Maybe health care consumers aren't as dumb as they look

It's been clear for some time that consumers don't tend to make use of health care quality reports even when they're available. If anything, consumer reliance on such reporting is dropping. According to the Kaiser Family Foundation:

Fewer U.S. residents use Web sites that rate health services when selecting insurance plans, hospitals or physicians, according to state and national studies...A survey released in October by the Kaiser Family Foundation found that fewer than 15% of U.S. residents used quality ratings services to help them make decisions about health insurance plans, hospitals or physicians, compared with about 20% of people who said they had used comparative quality ratings in 2004 and 2006. Most people said they never have seen or used comparative quality information services, the survey found...Bryan Liang, executive director of the Institute of Health Law Studies at California Western School of Law, said, "The basic problem of these kinds of ranking systems is that patients do not choose on the basis of scores," adding, "They choose on the basis of personal familiarity and experience with the health care entity or provider"

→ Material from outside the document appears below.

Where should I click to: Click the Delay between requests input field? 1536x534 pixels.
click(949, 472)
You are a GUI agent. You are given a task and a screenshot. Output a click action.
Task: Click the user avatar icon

It sure sounds like consumers need more education to act on the information that's out there. The CMS website Hospital Compare has even been running an advertising campaign to encourage consumers to make use of such data.But maybe consumers are rational to ignore quality ratings, at least for hospitals. An article in the current Health Affairs (Choosing The Best Hospital: The Limitations of Public Quality Reporting) reveals why this may be so.The authors identified five public reporting services (Hospital Compare, HealthGrades, Leapfrog Group, US News and World Report, and Massachusetts Quality and Cost Council) and used them to compare various Boston-area hospitals on four non-emergent conditions: community acquired pneumonia, total hip replacement, percutaneous coronary intervention (PCI) and coronary artery bypass graft (CABG).The services provided wildly inconsistent rankings, even on the same measures. For example:

...the two hospitals ranked first for CABG by at least one service were also ranked fourth and last by another... Conversely, the two hospitals that were ranked last for CABG by at least one service were ranked first or second by another.

But even more damning than that is that the ratings don't reveal any serious differences.

Most rating systems did not perform statistical tests, but when they did, all nine hospitals were indistinguishable. In fact only one hospital (out of 71) in the state had cardiac mortality that was statistically better than the mean.

It's actually even worse than that. The scores for each hospital represent an average across physicians and cases. Who's really able to say what the quality will be for a given patient with a given doctor?Considering the state of the art, no wonder people rely on personal experience, relationships, and anecdotes when choosing a hospital?By the way my preferred way to choose a hospital or physician is to speak to the fellows, or --better yet-- have a family member who's a doctor do so. Fellows are in the best position to see and understand what really goes on, and are still young and idealistic enough to level with you about it. I admit this is not a practical route for most people, but that doesn't stop me from recommending it.